■ **Task directions**
Every line of the records below that holds the word "Hide" belongs in the answer.

■ **Provided data**
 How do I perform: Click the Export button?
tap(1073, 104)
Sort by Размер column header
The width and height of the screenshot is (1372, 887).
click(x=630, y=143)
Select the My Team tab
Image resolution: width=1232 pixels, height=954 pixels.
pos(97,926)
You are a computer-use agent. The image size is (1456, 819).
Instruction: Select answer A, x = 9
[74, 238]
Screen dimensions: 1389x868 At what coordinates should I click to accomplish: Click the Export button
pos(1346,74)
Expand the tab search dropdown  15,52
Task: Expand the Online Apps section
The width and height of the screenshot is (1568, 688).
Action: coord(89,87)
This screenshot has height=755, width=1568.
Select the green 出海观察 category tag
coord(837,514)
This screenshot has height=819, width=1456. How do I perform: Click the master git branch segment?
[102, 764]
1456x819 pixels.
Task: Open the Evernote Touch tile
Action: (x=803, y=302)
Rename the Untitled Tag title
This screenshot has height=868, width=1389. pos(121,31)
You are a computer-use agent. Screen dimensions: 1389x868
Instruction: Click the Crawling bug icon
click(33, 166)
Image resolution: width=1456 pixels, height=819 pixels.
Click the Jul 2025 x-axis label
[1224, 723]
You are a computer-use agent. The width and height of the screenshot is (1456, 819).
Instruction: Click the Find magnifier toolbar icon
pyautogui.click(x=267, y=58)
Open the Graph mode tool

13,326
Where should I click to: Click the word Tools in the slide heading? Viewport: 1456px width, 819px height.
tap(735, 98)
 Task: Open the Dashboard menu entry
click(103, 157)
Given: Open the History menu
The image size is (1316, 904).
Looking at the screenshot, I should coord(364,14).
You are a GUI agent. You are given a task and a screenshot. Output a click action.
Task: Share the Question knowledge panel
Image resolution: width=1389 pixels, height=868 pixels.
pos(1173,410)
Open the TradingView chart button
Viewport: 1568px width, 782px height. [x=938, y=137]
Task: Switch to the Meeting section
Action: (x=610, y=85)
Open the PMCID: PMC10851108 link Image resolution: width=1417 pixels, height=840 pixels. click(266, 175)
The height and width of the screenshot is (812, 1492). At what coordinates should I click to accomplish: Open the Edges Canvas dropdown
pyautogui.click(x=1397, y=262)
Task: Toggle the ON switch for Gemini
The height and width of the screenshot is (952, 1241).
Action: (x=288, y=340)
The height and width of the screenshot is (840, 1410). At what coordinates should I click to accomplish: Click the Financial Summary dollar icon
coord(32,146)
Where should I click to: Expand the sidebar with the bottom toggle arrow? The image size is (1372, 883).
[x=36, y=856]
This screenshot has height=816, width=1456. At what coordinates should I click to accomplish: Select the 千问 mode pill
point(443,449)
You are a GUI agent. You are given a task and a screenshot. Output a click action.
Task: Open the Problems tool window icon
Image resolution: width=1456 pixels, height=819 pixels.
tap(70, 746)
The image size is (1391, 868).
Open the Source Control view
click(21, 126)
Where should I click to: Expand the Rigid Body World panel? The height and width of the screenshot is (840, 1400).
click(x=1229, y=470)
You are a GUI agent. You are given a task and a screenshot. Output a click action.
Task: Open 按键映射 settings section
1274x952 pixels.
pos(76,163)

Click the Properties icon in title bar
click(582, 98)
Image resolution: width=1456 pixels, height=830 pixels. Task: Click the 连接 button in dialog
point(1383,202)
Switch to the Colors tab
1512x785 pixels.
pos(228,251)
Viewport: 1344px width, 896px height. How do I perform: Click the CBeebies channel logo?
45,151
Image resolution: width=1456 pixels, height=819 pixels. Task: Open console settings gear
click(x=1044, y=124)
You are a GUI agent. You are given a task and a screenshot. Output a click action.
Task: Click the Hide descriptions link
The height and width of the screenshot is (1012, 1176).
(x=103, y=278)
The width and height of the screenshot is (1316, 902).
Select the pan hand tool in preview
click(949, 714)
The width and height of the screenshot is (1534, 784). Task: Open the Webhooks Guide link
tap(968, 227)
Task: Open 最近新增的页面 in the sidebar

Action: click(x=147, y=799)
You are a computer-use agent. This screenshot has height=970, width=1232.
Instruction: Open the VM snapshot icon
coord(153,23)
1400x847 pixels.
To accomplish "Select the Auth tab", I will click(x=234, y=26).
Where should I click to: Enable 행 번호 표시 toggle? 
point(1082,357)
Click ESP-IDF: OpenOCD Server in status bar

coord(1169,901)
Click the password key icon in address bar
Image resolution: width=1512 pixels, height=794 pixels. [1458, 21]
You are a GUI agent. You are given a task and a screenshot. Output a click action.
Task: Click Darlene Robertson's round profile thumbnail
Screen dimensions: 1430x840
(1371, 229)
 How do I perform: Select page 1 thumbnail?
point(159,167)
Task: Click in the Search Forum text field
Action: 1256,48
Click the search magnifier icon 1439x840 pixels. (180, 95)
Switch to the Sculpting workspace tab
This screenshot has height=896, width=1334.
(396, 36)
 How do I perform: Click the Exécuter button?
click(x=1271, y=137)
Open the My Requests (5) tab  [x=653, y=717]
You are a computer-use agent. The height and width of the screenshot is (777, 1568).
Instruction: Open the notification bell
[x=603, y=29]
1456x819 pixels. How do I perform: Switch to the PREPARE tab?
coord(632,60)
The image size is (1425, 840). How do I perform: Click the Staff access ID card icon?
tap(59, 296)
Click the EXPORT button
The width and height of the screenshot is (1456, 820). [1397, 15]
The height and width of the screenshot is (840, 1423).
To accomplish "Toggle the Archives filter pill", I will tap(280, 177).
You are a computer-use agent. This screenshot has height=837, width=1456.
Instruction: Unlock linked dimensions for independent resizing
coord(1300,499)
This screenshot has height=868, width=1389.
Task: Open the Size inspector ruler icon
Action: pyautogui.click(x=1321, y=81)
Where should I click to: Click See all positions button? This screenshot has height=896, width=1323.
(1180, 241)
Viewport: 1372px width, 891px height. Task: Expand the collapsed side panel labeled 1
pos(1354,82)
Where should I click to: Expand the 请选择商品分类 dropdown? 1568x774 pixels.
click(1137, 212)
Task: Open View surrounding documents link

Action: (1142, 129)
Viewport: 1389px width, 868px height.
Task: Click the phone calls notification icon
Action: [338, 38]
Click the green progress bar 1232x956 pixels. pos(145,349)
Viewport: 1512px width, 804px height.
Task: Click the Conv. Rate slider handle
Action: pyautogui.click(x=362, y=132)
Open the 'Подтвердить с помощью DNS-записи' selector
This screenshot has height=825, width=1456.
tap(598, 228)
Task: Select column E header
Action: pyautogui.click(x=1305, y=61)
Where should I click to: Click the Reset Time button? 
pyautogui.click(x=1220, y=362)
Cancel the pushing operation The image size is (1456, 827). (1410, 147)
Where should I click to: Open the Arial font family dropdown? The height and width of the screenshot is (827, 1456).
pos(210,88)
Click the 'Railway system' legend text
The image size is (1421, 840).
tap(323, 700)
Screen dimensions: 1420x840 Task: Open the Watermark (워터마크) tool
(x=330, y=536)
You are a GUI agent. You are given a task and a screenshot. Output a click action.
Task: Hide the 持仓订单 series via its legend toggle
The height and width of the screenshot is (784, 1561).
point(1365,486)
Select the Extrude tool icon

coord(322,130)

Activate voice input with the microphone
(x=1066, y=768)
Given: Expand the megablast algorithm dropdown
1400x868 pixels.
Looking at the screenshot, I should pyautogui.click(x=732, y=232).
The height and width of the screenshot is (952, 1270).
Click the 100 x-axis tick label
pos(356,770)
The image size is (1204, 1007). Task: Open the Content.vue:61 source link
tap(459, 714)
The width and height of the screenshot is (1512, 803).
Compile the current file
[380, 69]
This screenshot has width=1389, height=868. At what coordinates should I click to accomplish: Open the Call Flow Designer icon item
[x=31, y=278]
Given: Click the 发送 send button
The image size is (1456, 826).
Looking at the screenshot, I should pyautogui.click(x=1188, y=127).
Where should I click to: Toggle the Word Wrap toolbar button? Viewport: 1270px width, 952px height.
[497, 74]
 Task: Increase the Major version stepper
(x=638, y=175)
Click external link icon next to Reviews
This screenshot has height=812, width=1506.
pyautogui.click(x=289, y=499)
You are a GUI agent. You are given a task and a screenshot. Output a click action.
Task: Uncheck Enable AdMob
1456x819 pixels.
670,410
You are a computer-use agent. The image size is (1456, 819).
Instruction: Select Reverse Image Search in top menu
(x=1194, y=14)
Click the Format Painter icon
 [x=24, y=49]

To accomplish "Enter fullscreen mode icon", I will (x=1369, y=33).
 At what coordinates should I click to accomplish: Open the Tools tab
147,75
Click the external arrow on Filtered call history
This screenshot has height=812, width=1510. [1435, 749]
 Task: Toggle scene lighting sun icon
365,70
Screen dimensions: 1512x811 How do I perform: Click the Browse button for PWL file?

■ **Task output**
Task: Click the Hide descriptions link
Task: Hide the 持仓订单 series via its legend toggle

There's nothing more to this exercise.